Contents | Start | End | Previous: Appendix E: Speech Markup Reference | Next: Appendix G: Alphabet Description Reference
A speech profile is a collection of properties related to generating speech audio via a text-to-speech engine; there is always one default profile, and you can create further profiles and associate them with configurations via the Speech profile configuration option.
Speech profiles determine the operation of immediate narration, previewing of editor content, and creation of audio files.
These properties specify the output and intermediate source formats to be used.
Generate speech WAV files
Enables or disables WAV (or AIFF on Mac) audio file generation for speech output. In fact, these audio files are always generated, but will be deleted afterwards if this option is disabled.
Generate speech MP3 files
Enables or disables MP3 audio file generation for speech output.
Speech MP3 bit rate
The MP3 bit rate in kbs. 128kbs is the default bit rate, but for speech audio you can reduce it to 48kbs without significant loss of quality and your files will be smaller. A value of (auto) uses the value specified in Preferences.
Speech source format
The format that Jutoh submits to the text-to-speech system. A value of (auto) uses the best method for the chosen speech engine.
Keep source files
Keeps the generated source files after audio file generation.
These properties control if and how speech archives should be generated. Speech archives allow customers to create speech audio on their own computers.
Generate speech archive
Generates a speech archive (.sparch) file for distributing the speech source files.
Generate portable archive
If checked, creates an archive that can be used to generate speech on any platform supported by Jutoh. If this option is cleared, only the selected speech format will be generated, and the speech archive may be platform-dependent.
These properties control important aspects of speech output such as the text-to-speech engine to be used and the initial voice.
Speech engine
The speech engine to use. A value of (auto) uses the value specified in Preferences.
Speech voice
The voice to use. A value of (auto) uses the value specified in Preferences.
Speech voice variant
The voice variant. A value of (auto) uses the value specified in Preferences.
Speech speed
The speech speed expressed as a percentage. A value of (auto) uses the value specified in Preferences.
Speech volume
The speech volume expressed as a percentage. A value of (auto) uses the value specified in Preferences. This option is ignored for Apple Speech Manager when generating files.
Speech pitch
The speech pitch expressed as a percentage. A value of (auto) uses the value specified in Preferences. This option is ignored for Apple Speech Manager when generating files.
These properties control various behaviours, such as highlighting text during narration of editor content.
Highlight text
Highlights text as it is being read, where supported by the speech engine. Note that the editor undo history is cleared before and after narration if highlighting is enabled.
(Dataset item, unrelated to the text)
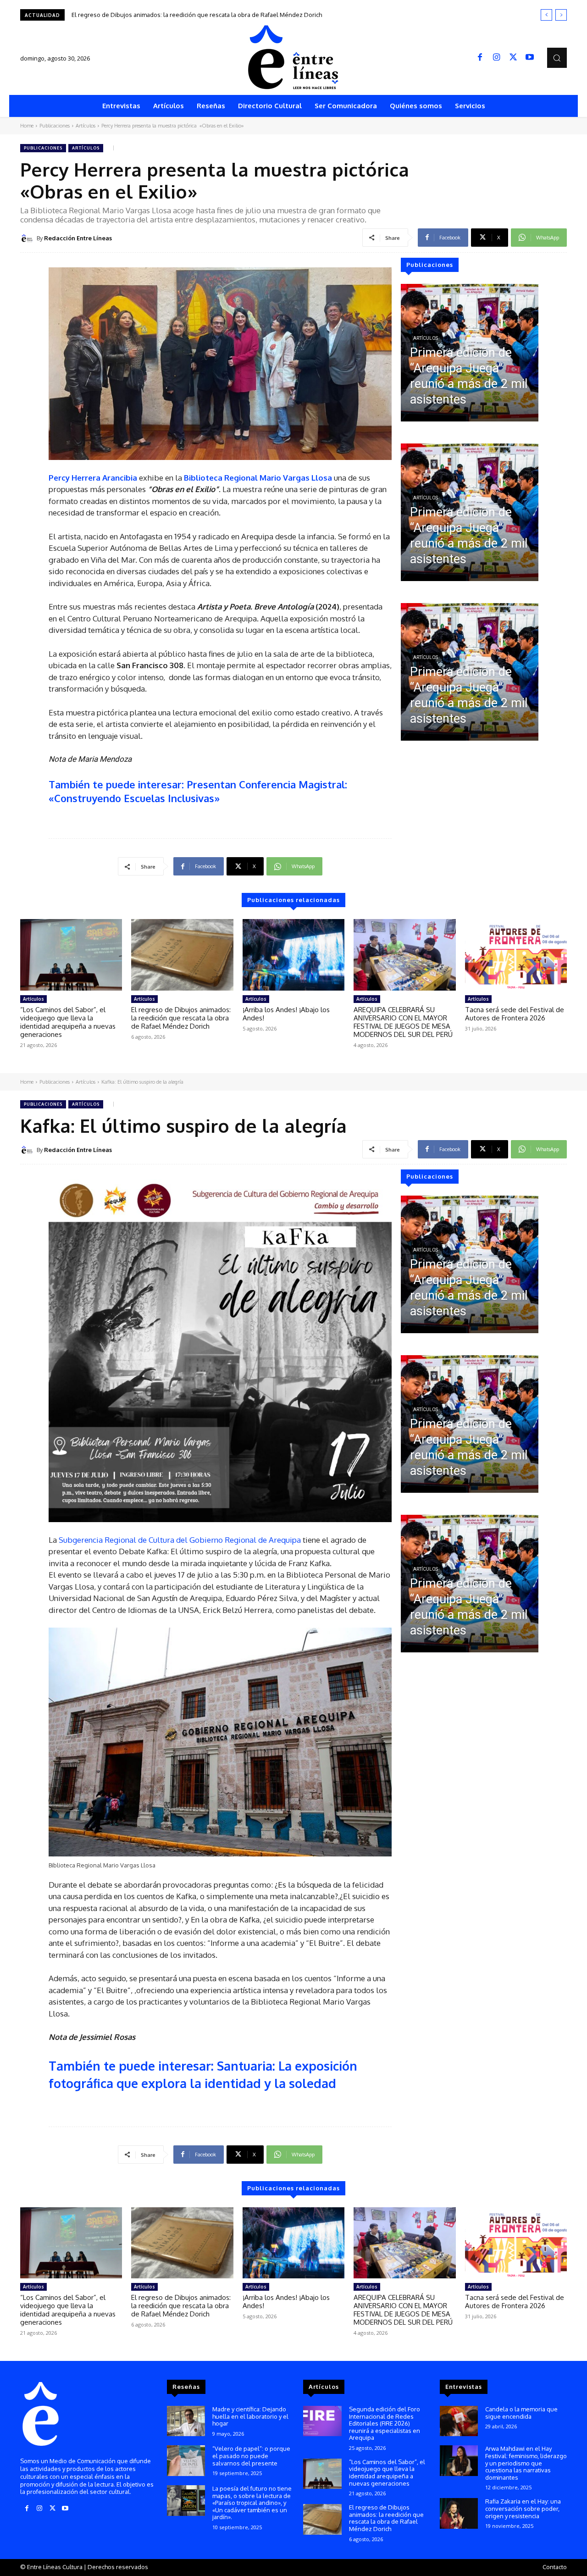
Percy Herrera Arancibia (93, 477)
Highlight background colour
The highlight background colour.
Paragraph pause duration
The after-paragraph pause duration in milliseconds. This is for SAPI only since it does not have a paragraph construct. The default is 500.
Emulation
Specifies which XML tags to emulate by transforming text, to work around weaknesses in speech engines. Specify (all) to perform all relevant emulation, (none) to perform no emulation, or a comma-separated list of keywords. Available keywords are say-as, say-as.characters, say-as.digits, say-as.telephone.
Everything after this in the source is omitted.